Technical Sergeant Sam Smith

== Post War work==
Sam Smith returned to New Mexico after the war and in March, 1948 he married Harriette Holley Hening, the daughter of Horace Brand Hening, a New Mexico pioneer resident and editor of The Albuquerque Journal and The New Mexico Stockman. Smith began construction of a home and studio at 213 Utah Street in Albuquerque. In 1950 he began a teaching career as a professor of Art in the College of Fine Arts at the University of New Mexico. He taught watercolor and oil painting until his retirement in 1986. Sam and Holley had three children, all born in April, three years apart: Cézanne, Rembrandt and Michelangelo. In 1962 Smith purchased a home at 432 West Colorado Ave. in Telluride, Colorado. At that time Telluride was, for the most part, a ghost town with Idarado Mining Company the only significant employer. The Smith family spent summers there and wintered over during a sabbatical the Artist took in 1963. Unfortunately, his wife Holley was plagued throughout her life by mental instability and depression. In 1974 she took her own life. Sam married Elizabeth Childers Black on May 31, 1978. He sold his home in New Mexico and moved with Elizabeth to Colorado. They spent winters in Telluride and summers on a houseboat on Navajo Lake near Bloomfield, NM.

A Sam Smith Retrospective show was held in the fall of 1986 at the University of New Mexico Fine Arts Center in Albuquerque, NM.

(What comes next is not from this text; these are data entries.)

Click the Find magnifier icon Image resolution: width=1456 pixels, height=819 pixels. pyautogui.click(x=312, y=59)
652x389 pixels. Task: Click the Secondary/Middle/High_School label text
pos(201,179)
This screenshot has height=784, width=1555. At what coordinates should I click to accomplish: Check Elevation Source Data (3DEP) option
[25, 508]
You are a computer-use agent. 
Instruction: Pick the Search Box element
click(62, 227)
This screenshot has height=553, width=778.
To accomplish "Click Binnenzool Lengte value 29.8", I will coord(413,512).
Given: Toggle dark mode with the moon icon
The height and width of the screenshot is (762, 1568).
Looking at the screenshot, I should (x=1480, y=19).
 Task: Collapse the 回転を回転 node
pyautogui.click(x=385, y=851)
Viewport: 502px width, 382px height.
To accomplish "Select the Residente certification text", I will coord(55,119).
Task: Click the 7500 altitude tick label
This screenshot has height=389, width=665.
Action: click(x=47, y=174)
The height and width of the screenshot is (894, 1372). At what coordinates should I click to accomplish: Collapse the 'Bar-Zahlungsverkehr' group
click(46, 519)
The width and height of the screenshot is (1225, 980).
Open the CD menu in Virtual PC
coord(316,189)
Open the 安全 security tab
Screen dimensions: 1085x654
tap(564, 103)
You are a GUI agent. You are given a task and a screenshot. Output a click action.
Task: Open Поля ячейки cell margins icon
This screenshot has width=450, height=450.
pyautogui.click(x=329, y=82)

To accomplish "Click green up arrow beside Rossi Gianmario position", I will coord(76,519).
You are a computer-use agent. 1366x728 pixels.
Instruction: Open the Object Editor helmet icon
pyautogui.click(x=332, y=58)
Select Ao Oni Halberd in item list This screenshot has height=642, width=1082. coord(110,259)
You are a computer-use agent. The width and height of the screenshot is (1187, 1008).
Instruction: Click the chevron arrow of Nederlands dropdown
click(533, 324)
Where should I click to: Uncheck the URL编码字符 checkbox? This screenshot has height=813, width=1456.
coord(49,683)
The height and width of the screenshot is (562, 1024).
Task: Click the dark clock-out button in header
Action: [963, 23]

In June, 1995 the Department of Defense 50th Anniversary of World War II Commemoration Committee honored the combat art of Smith and his fellow veteran artists with an exhibition held at the National Building Museum in Washington, DC. Featured works powerfully illustrate various aspects of World War II, ranging from battle scenes to the everyday lives of military men and women. The Department of the Air Force Art Collection holds 13 of his works within their physical and online collection

Smith's paintings have been exhibited at the Metropolitan Museum in New York, the Biltmore Galleries in Los Angeles, the Corcoran Gallery in Washington, D.C., the New Mexico Museum of Art in Santa Fe, the Fine Arts Galleries at the University of New Mexico and the Roswell Museum and Art Center. His work can be seen in the permanent collections of the Panhandle Plains Historical Museum in Canyon, Texas, Arlington State College in Texas, and the New Mexico State Fair Collection. His awards include the 1960 Oil Purchase Prize at the New Mexico State Fair, the Questa Purchase Prize in 1962, the Grand Award Prize at the Artist's Alpine Holiday Show in 1964 and 1965 and the Grand Award at the Black Canyon Art Exhibition in Hotchkiss, Colorado.

Notable students of Sam Smith include the artists Dennis Liberty, Elaine Amsterdam Farley and Nick Abdalla.